森尾正博/佐々木善章 「肉極道」 1巻 芳文社コミックス 芳文社
祖父の急逝により肉料理の専門食堂「あさくら」を継ぐことになった、半ば料理素人のヒロインの店に、どう見ても自由業系にしか見えない強面の男が訪れたことから物語が始まります。
肉に対する並々ならぬ情熱を持つその通称「肉極道」(ヒロインが勝手に命名)は、不味い肉料理にもめげずに通う常連を蹴散らしながら(爆)、強烈な駄目だしと共に、厨房に乗り込んで<肉料理の極意>をスパルタに叩き込む、そんな作品です。
別に住み込みでもなく、フラッと訪れては肉料理を注文し(ちなみに鶏から豚、牛など肉なら何でもありというのが一応ウリの肉料理食堂)、その不味く調理された肉を噛みしめながら号泣し、そして強引に<技>を伝授していく、有り難いよりはかなり迷惑なお客ではあります。
ある意味ではグルメ漫画ではありますけど、いわゆる普通のグルメ系とちょっと一線を画するのは、「至ってシンプルな肉の調理方法」、もっと具体的に言えば、家庭でも誰でも真似ができる、火の通し方とでもいいましょうか。。それに特化した作品だということです。

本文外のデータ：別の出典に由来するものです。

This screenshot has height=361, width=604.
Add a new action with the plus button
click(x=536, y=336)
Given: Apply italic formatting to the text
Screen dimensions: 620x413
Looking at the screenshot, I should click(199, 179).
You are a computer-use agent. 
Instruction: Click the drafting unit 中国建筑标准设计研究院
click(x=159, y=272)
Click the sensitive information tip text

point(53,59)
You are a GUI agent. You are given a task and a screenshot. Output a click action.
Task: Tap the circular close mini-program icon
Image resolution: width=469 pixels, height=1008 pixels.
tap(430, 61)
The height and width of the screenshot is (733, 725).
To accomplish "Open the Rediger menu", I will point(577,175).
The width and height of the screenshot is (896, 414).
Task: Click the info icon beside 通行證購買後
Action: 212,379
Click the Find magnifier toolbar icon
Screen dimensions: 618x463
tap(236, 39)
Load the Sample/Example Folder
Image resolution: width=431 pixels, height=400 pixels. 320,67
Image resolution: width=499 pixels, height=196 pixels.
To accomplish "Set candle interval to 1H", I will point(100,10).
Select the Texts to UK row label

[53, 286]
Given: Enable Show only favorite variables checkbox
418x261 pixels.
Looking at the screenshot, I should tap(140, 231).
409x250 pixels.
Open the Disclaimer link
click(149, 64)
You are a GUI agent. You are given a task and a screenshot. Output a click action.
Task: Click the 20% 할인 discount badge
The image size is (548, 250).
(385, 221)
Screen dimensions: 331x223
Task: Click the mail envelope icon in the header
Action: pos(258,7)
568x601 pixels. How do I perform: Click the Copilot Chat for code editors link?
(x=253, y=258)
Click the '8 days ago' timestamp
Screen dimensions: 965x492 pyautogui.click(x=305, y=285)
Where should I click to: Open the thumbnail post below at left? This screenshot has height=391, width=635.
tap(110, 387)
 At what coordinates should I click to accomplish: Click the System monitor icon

シンプルにステーキを焼くところから、生姜焼き、とんかつ、唐揚げ、そしてベーコンに至るまで、普通にスーパーでも手に入れられる肉食材を、下ごしらえから焼き加減、油通しなど、面倒だけどちょっとした手間や細かな手順を踏むだけで、美味しく仕上げる方法を描いているんですね。
ラム肉なんか、塩コショウだけで油すら加えません。それでも素材の旨味を引き出す調理方法と火加減だけで、十分過ぎるくらい美味しい肉料理ができる訳です。
しかしまあ、ここまで基本の基本から教わっちゃうヒロインのお店、経営的に成り立つんか? という疑問も多々ありながら、まあその懸念通りの騒動が、1巻の終わりで発生します。いっかんのおわり・・・じゃなくて2巻ではどう切り抜けるんでしょうね?
あくまで自由業風な御仁は「客」としての立ち位置を貫いていますが(・・・やってることはとうに客の範疇を超えてますけど)、それが2巻ではどう変化していくのか。そんな感じで実践的な肉知識も含めて楽しめる作品かなと。